By Kent Engelke
Chief Economic Strategist

Market Commentary

Perhaps the $64,000 question will there be an European Contagion
May 10, 2010

Perhaps the $64,000 question will there be an European Contagion similar to the Panic of 2008?  By definition sovereign debt issues are considerably more debilitating than corporate issues.  As stated Friday I believe growth in the American economy has the potential to prevent the contagion from spreading.

Speaking of growth April’s employment report was considerably stronger than expected despite a misleadingly large rise in the unemployment rate that itself contained some elements of strength.  Over all nonfarm payrolls rose 290K for the best showing in just over four years and the previous two months were revised up by a total of 121K.  Nonfarm payrolls have now increased four consecutive months and five out of the last six.

Private payrolls rose by 231K in April versus the consensus estimate of a 100K increase, the largest gain since March 2006.  The prior month was gain was also revised higher thus three month average gain in private payrolls is 156K.  As inferred above government hiring contributed less to the April total than many had thought.

The unemployment rate printed a four month high of 9.9% up from 9.7% from March.  I must write March’s actual rise was 9.749% and the April rate was 9.863%.  The deterioration was concentrated in the 20-24 year old segment and 55 plus workers.  The rate for prime 25-54 cohort eased a tenth to an 8.7% rate.

Also the overall increase in the headline rate mainly reflected a jump in participation rate as a strong 550K rise in household survey was simply outweighed by an 805K increase in labor force suggesting workers are more optimistic about finding a job and therefore are reentering the work force.

I will write I was disappointed with a flat reading in average hourly earnings but increases in the overall and factory workweek were encouraging.

Amongst industry sectors factory jobs rose by 44K, the biggest gain in almost 12 years and construction hiring was positive for a second straight month.  Temporary workers also rose.

As stated above I think this was a surprisingly upbeat report, indicating a healthier labor market. 

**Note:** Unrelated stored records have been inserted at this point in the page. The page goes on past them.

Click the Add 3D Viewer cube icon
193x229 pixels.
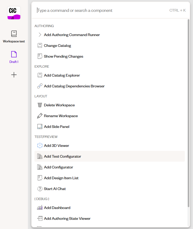click(40, 145)
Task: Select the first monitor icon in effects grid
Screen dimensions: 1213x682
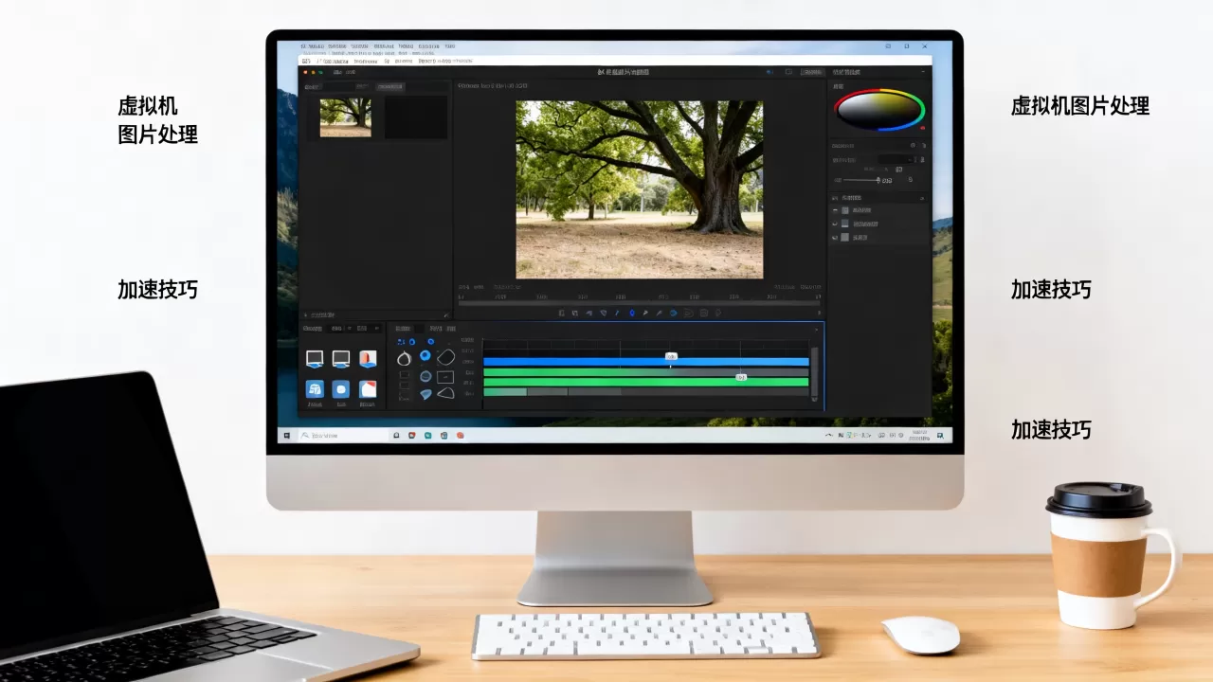Action: tap(315, 359)
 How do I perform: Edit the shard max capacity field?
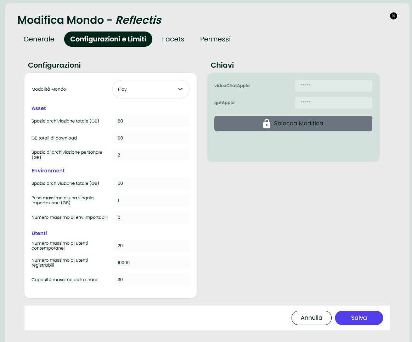pyautogui.click(x=151, y=280)
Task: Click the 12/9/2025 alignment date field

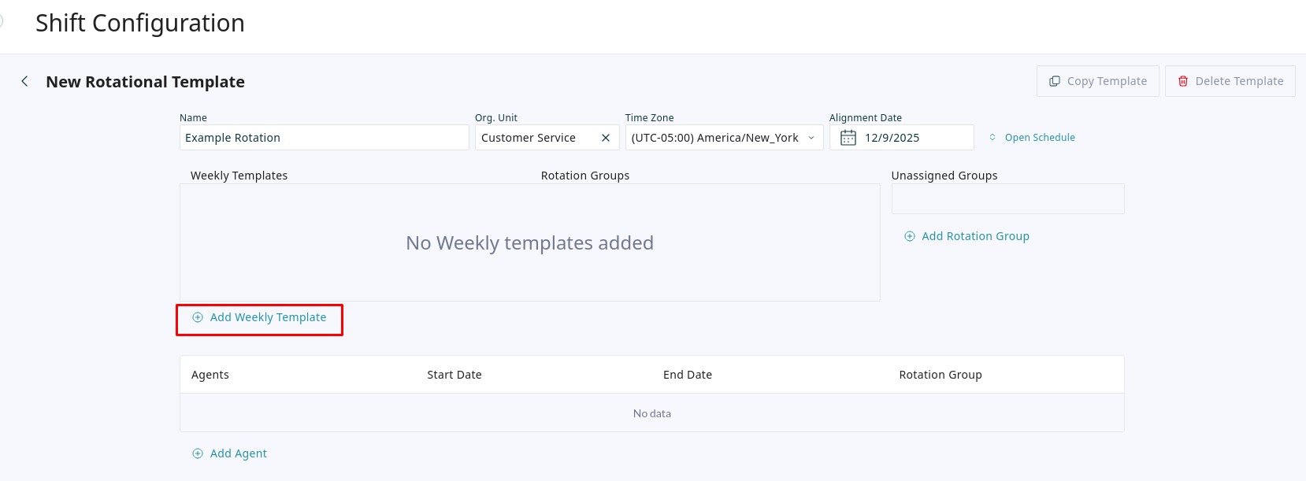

Are these gains sustainable? I think yes as companies loathe hiring extra workers given nervousness in the economy and global markets.

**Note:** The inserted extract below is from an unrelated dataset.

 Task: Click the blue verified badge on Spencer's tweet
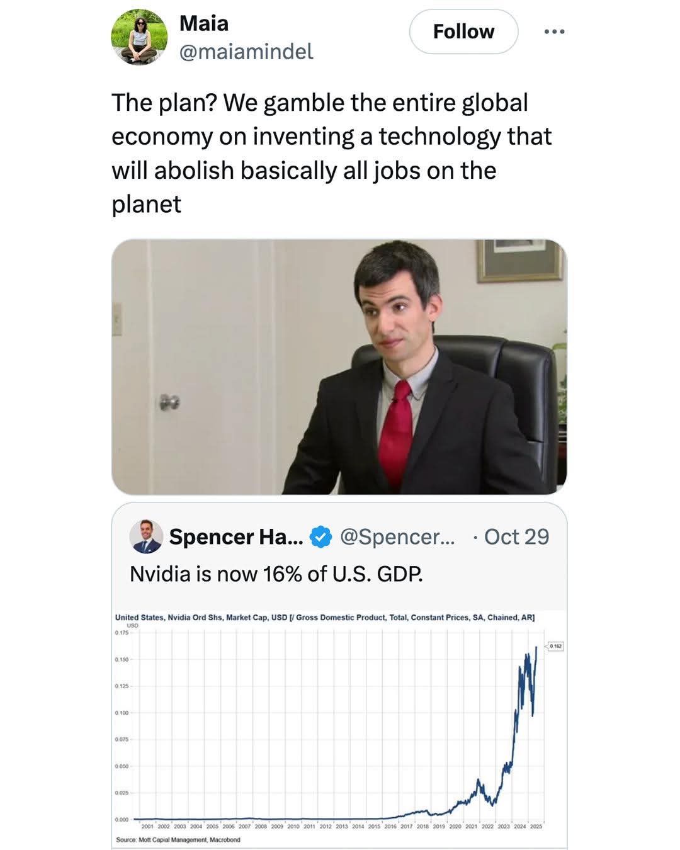pos(321,537)
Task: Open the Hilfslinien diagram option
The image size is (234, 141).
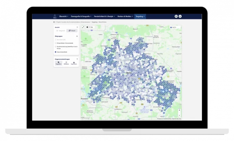Action: pos(66,62)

Speaking of nervousness, stocks were extremely volatile again Friday over contagion fears.  There were rumors that European banks were hesitant to trade with one another.  Bond spreads were all over the place suggesting great fear and perhaps liquidity concerns.

Late Friday afternoon there was a rumor that the G-7 would make available a line of credit of $750 billion to any bank that may need it, as many as 1000 banks at 1% for one year.  The question is where will this money come from?  The IMF could raise it the credit markets or the Central Banks can extend it but this would be inflationary.  However that is not the issue at the moment.  The issue at hand is the calming of the financial markets.

In my view volatility was amplified by questions surrounding the integrity of America’s trading infrastructure given Thursday’s much publicized issues. Moreover many were/are scared of having open positions over the weekend given the potential fluidity of the events remembering fall 2008 when it appeared the financial landscape changed dramatically each weekend for about six weeks.

What will occur this week?  The economic calendar is moderate.  Trade gap, inventory levels, capacity utilization/industrial production, sentiment survey and retail sales are released.

Last night the foreign markets rocked as the EU unveiled an unprecedented loan package worth almost $1 trillion to stop a sovereign debt crisis.  The ECB also stated it will buy government and private debt.  London was up 5.21%, Paris up 8.92% and Frankfurt up 4.93%.  Japan was up 1.60%and Hang Sang up 2.54%. 

Can I suggest the financial landscape did change radically over the weekend?

The immediate liquidity issues have been solved.  The issue now is solvency.  Can the European social democracy curtail spending?

The Dow should open sharply higher perhaps as much as 300 points.  Based upon casual an observation, the last time I remember the markets opening higher this sharply was following the 1987 stock market crash.  I was in the industry for a about 18 months at that time. The 10-year is off 1 11/32 to yield 3.59%.

The information is the personal views of Kent Engelke and is not necessarily indicative of those of Capitol Securities Management. The information contained herein has been compiled from sources believed to be reliable; however, there is no guarantee of its accuracy or completeness. Any opinions expressed here are statements of judgment on this date and are subject to certain risks and uncertainties which could cause actual results to differ materially from those currently anticipated or projected. Any future dividends, interest, yields and event dates listed may be subject to change. An investor cannot invest in an index, and its returns are not indicative of the performance of any specific investment. Past performance is not indicative of future results.